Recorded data

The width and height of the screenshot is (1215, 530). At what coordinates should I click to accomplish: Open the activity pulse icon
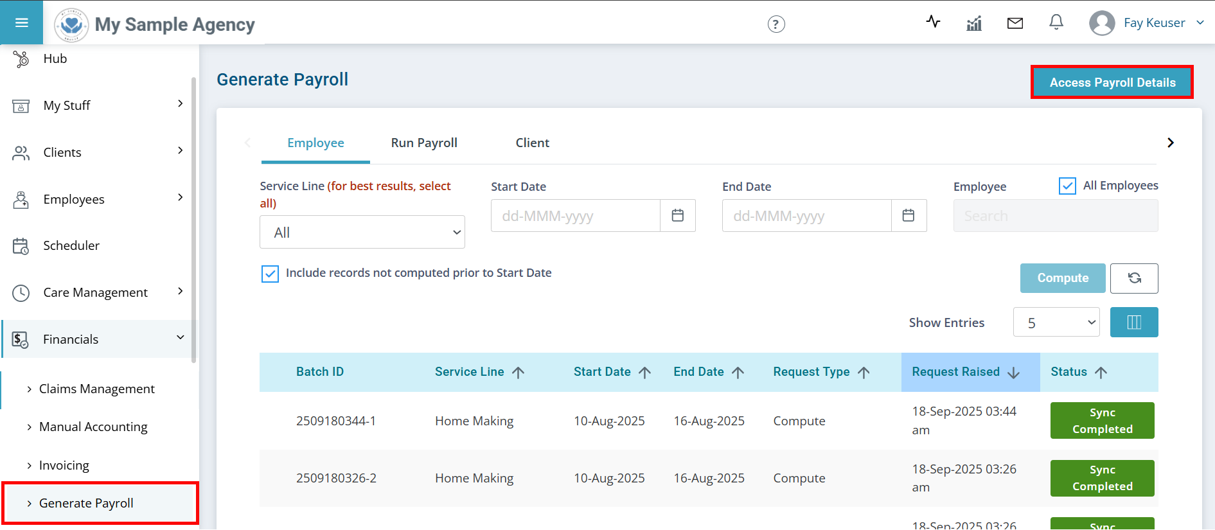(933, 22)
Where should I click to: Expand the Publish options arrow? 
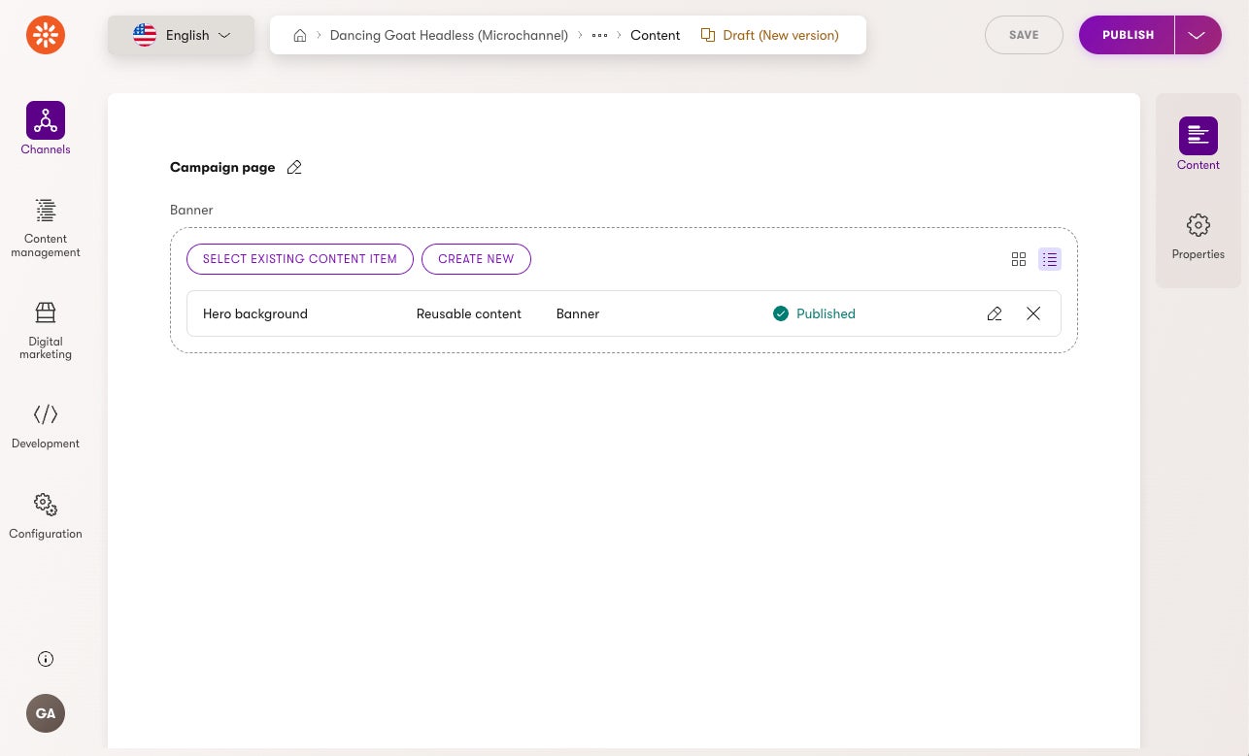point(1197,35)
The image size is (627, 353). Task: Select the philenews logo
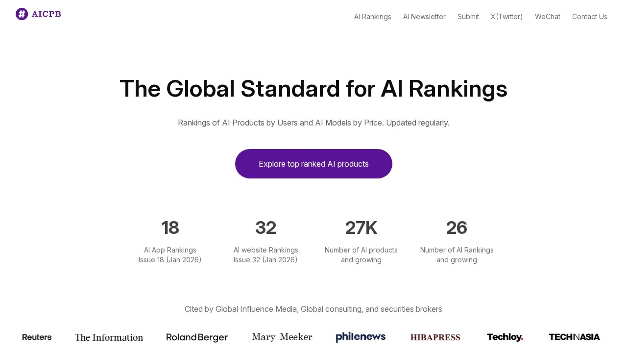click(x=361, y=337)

---

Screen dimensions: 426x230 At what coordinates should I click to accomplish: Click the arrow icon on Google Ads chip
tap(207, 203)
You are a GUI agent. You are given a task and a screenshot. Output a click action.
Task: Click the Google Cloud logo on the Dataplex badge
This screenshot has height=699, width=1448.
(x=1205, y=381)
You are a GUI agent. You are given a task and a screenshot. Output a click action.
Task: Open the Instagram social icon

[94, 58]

**TASK DIRECTIONS:** An exact copy of the lines above, from the one containing "Screen dimensions: 426x230" through the one containing "Task: Click the", is the whole of the answer.

**COMPLETED TASK:**
Screen dimensions: 426x230 At what coordinates should I click to accomplish: Click the arrow icon on Google Ads chip
tap(207, 203)
You are a GUI agent. You are given a task and a screenshot. Output a click action.
Task: Click the Google Cloud logo on the Dataplex badge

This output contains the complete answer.